▶ [DIRECTIONS]:
Copy the stretch of the Chinese restaurant process excerpt from "mu <- mvtnorm::rmvnorm(1, c(0, 0), 10" through "clusters we have.", and swap every "clusters" for "groups".

▶ [SOURCE EXCERPT]:
Then we create a random assignment of customers to tables with probability \(P(z_i \mid Z_{-i})\), i.e. we use the CRP to put data into classes. Note that we don’t know the number of classes that comes out!

for (i in seq(n))
{
  probs <- c(tables / (i - 1 + alpha), alpha / (i - 1 + alpha))
  table <- rdiscrete(1, probs)
  if (table > curr.tab) {
    curr.tab <- curr.tab + 1
    tables <- c(tables, 0)
    mu <- mvtnorm::rmvnorm(1, c(0, 0), 10 * diag(p))
    mus <- rbind(mus, mu)
  }
  Z[i] <- table
  X[i, ] <- mvtnorm::rmvnorm(1, mus[Z[i], ], sigma * diag(p))
  tables[table] <- tables[table] + 1
}

Let’s see how many clusters and how many data points per clusters we have.

data.frame(table(Z)) %>%
  ggplot() +
  geom_col(aes(Z, Freq), width = .35) +
  theme_tufte() +
  theme(
    axis.text = element_text(colour = "black"),
    axis.title = element_text(colour = "black")
  ) +
  xlab("Cluster") +
  ylab("Frequency")

▶ [DATASET ENTRIES]:
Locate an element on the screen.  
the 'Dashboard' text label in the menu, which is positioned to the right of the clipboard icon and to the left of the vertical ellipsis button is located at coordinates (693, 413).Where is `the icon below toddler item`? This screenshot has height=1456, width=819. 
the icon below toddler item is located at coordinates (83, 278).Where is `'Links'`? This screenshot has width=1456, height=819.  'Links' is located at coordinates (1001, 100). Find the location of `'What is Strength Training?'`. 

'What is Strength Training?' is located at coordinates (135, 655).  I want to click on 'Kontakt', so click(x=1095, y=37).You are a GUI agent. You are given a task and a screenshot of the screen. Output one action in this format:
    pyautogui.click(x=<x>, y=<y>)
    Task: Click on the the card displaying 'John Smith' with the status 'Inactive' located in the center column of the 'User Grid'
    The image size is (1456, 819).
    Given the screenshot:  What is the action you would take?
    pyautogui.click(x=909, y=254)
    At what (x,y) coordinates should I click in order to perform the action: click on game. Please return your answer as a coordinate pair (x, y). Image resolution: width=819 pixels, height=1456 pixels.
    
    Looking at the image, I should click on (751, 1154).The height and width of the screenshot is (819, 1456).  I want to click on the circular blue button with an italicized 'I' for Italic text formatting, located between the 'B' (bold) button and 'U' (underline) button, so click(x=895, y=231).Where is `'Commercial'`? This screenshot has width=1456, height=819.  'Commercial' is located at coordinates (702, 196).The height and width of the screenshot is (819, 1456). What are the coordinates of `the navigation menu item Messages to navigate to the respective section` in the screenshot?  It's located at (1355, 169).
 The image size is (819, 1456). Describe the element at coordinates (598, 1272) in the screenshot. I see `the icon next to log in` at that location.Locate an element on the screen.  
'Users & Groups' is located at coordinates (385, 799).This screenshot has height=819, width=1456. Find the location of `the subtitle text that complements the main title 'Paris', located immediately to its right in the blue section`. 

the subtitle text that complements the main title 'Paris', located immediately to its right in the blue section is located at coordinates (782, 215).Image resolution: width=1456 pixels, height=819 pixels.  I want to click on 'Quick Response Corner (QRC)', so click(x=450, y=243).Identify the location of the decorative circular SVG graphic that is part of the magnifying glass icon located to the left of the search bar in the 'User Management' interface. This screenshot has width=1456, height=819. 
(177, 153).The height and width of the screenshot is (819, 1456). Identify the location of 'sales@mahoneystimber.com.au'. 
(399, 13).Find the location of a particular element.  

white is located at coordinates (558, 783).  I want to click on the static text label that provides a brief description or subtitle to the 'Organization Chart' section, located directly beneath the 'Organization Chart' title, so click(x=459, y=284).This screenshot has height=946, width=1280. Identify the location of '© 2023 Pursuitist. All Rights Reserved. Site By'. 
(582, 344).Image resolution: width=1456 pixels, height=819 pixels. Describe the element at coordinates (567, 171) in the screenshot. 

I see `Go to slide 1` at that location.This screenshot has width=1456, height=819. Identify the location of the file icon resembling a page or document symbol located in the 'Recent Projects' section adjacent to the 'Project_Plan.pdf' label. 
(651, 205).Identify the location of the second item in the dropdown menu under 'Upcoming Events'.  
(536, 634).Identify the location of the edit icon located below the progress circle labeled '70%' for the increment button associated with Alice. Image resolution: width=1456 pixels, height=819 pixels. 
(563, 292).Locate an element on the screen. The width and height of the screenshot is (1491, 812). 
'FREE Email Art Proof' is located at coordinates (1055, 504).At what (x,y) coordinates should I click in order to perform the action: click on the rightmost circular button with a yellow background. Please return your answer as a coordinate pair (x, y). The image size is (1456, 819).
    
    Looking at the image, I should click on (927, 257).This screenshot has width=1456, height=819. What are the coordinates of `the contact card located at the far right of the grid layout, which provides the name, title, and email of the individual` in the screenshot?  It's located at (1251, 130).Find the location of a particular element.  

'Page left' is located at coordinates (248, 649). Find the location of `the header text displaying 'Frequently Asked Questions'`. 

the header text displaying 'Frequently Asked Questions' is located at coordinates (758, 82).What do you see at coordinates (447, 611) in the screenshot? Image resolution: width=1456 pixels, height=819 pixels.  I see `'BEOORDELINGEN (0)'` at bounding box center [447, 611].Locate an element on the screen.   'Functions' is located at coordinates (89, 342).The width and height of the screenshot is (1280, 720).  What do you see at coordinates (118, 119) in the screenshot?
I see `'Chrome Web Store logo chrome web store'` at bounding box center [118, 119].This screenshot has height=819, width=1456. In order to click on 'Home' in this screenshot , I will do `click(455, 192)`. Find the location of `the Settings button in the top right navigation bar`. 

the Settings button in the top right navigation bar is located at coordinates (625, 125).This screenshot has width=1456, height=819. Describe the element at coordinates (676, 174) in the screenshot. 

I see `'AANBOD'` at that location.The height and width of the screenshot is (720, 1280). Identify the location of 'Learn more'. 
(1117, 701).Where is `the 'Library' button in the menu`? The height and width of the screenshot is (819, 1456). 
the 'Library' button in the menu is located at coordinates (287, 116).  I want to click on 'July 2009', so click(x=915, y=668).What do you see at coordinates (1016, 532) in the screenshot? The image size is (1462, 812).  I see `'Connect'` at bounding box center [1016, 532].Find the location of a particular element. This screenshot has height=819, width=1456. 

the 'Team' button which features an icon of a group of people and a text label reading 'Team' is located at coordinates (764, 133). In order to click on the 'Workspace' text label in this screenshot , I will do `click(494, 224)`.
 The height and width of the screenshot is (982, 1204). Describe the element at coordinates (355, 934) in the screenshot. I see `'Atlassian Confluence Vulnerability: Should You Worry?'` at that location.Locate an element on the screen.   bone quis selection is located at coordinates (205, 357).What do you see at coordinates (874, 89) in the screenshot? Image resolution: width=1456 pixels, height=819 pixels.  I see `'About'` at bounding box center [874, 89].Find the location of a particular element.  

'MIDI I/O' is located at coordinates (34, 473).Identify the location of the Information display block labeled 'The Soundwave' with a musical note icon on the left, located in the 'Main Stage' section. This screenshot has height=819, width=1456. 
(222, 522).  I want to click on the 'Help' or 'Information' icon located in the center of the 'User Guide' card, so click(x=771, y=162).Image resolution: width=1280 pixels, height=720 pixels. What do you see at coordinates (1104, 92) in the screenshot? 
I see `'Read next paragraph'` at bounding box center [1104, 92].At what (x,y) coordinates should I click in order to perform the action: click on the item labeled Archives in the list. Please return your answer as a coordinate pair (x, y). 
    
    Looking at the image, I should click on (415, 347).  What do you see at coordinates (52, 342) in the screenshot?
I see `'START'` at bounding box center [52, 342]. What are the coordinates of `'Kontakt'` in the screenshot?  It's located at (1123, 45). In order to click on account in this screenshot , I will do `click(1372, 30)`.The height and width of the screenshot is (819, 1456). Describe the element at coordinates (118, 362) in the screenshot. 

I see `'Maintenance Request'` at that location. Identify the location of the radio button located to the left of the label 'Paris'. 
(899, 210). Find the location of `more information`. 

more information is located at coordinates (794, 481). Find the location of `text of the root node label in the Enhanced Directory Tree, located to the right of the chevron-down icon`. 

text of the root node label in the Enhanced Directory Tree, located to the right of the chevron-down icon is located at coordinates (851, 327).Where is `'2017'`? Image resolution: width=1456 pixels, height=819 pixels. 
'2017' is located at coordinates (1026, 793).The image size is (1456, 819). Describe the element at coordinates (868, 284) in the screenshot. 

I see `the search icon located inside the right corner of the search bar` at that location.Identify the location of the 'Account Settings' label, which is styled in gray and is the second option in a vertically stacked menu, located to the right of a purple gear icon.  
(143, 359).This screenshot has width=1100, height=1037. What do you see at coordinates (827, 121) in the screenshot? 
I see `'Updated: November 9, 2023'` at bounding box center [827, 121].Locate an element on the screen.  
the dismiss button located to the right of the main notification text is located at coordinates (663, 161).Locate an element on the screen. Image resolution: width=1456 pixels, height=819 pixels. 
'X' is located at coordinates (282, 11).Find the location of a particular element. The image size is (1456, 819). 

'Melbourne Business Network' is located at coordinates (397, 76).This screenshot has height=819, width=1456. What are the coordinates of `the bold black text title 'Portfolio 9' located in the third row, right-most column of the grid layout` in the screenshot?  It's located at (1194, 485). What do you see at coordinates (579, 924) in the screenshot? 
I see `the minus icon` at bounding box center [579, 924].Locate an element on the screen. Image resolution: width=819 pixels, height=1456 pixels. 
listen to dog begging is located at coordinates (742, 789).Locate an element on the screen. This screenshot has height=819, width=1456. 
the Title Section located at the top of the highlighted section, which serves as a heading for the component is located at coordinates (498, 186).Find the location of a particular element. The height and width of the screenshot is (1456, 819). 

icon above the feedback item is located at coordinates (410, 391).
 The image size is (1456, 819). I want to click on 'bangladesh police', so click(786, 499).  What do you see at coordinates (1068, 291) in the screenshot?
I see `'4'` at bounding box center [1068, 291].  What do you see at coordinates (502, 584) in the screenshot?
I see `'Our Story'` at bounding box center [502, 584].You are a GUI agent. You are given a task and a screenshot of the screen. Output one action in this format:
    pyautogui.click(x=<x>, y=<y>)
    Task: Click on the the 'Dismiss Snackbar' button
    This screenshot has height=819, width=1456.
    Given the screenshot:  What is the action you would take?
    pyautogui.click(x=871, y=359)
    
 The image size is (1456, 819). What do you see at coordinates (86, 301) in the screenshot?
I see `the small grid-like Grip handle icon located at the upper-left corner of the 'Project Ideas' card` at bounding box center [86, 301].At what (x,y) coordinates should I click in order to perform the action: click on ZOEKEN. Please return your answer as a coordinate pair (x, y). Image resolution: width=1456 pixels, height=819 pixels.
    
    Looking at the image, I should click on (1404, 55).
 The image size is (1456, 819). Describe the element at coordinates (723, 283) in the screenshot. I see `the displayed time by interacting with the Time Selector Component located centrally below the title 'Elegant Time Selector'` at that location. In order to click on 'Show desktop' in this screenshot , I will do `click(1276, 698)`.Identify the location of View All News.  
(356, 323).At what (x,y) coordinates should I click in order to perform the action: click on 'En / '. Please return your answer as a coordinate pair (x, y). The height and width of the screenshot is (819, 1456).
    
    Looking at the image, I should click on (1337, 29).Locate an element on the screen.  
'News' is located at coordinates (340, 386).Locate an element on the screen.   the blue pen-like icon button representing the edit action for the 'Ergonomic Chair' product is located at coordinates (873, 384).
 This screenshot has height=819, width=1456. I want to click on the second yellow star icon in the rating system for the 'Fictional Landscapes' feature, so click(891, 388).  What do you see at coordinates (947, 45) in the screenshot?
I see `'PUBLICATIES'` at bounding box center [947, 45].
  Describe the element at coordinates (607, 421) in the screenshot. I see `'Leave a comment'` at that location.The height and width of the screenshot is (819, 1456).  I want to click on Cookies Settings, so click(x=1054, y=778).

▶ [TASK RESPONSE]:
mu <- mvtnorm::rmvnorm(1, c(0, 0), 10 * diag(p))
    mus <- rbind(mus, mu)
  }
  Z[i] <- table
  X[i, ] <- mvtnorm::rmvnorm(1, mus[Z[i], ], sigma * diag(p))
  tables[table] <- tables[table] + 1
}

Let’s see how many groups and how many data points per groups we have.